[Start EXCERPT]

# Sudden aversion to sleeping in crate



## Hava Novice (Aug 30, 2016)

Oreo is now 18 months old, and has slept in his crate at night his whole life. He has suddenly developed an aversion to it. He used to walk willingly to it when I told him it was time to go nite nite, and now I have to forcibly put him in there. Until last night, once he was in, he calmed down and went to sleep. Last night he went bonkers, barking like crazy and clawing at the gate. He eventually calmed down and went to sleep, but was barking again at 6:00 a.m.. When I finally went in to let him out between barking fits, I found that he had managed to move the crate 90 degrees from all his commotion. It was not a case of needing to go to the bathroom, I had taken him out and he had eliminated right before I put him in, and he wasn't even in a hurry to go out when I got him out this morning...he just wanted to run and play. 
Oreo has always been a light sleeper. In the beginning we had the crate in the bedroom, but every time we would cough, roll over, or get up to go to the bathroom, he would start barking to get out. We moved the crate to the laundry room across the hall from our bedroom after a few weeks, and put a white noise machine in there with him. He has for the most part slept fine in there, except for being a bit more of an early riser than we'd prefer, or if one of us got up and walked past the door to go get water during the night or something. We learned we had to tip toe and sneak past his door.

[End EXCERPT]

» **TASK DETAILS**: Carry on the forum post about Oreo's sudden aversion to his crate from the point where it stops.

[Start SOURCE DATA]

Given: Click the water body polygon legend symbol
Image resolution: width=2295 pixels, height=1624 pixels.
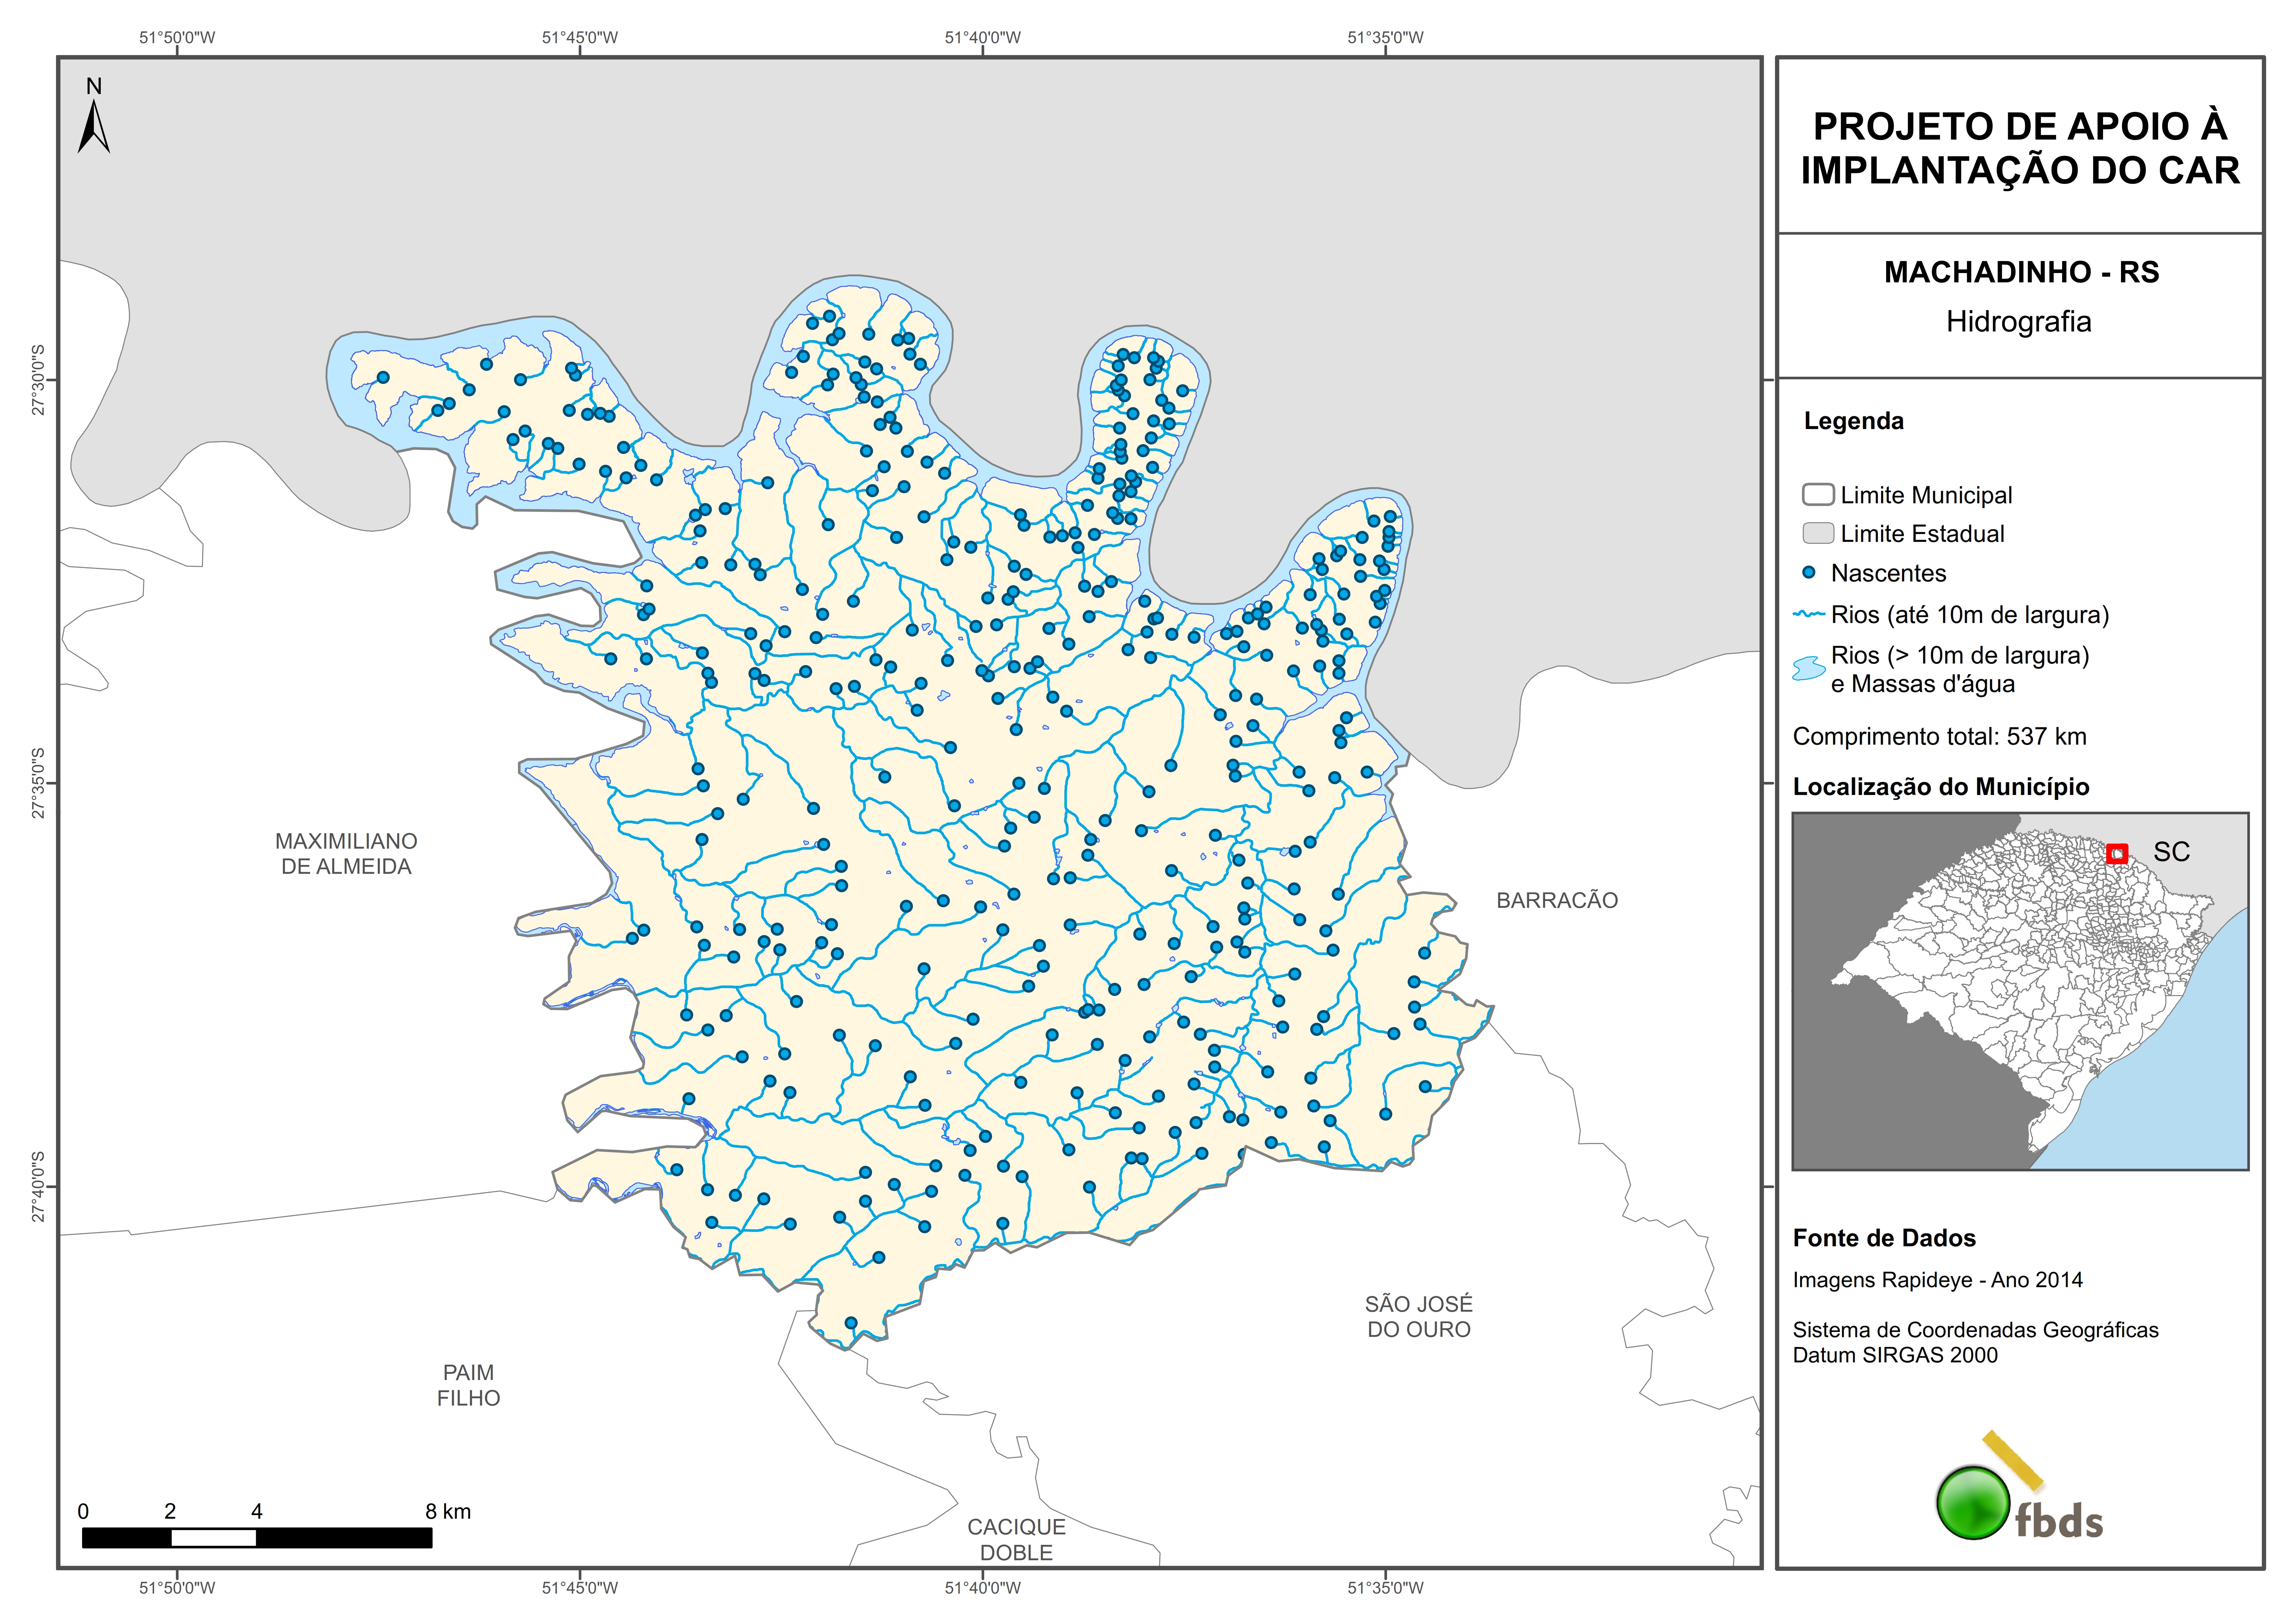Looking at the screenshot, I should click(x=1809, y=668).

[End SOURCE DATA]

» **ANSWER FOR THE TASK**:
I think one thing that may have led to the problem is that when he goes to our pet sitter, she lets him sleep in the bed with her and her 2 Bichons. However, this crate aversion did not start until the last week or so, and he had not been to her house in quite a while. There is no way that my husband will ever let him sleep in our bed, so that is not an option. (It also wouldn't be safe as our bed is very high).
This is a very critical time to get this resolved, because our daughter and her 8 week old baby will be coming for Christmas, and they are already sleep deprived. I am even thinking about sending him to the pet sitter while they are here, but I will be sad and feel guilty not having him here for Christmas. 
Any advice will be greatly appreciated!!!


----------



## Tux's Mom (May 24, 2016)

Since he is potty trained and is old enough to hold his bladder, you might try giving him a nice 100% cotton sheet to sleep on under your night stand. Don't allow him on the bed. Havanese can be fearful if isolated. Tux has adapted quite nicely to sleeping under a bench on a sheet near our bed. We can get up in the middle of the night and he stays on his "bed". At first he would follow us to the bathroom in the middle of the night, but now he knows the routine. I can even turn on the TV in the middle of the night if I wake up and am having trouble getting back to sleep. Tux ignores it.

I never acquiesced to any sad little whimpers if he wanted us to get up when he was ready and we weren't. He knows that its entirely up to us what the schedule is.

The first few nights you try this, ignore Oreo if he jumps around the bed. Just tell him nicely to go night night, and back to bed or whatever he understands. DON'T get up or he will learn pronto how to get you out of bed!!!! You may find he is quite happy to be near you and uncrated. Good luck.


----------



## Molly120213 (Jan 22, 2014)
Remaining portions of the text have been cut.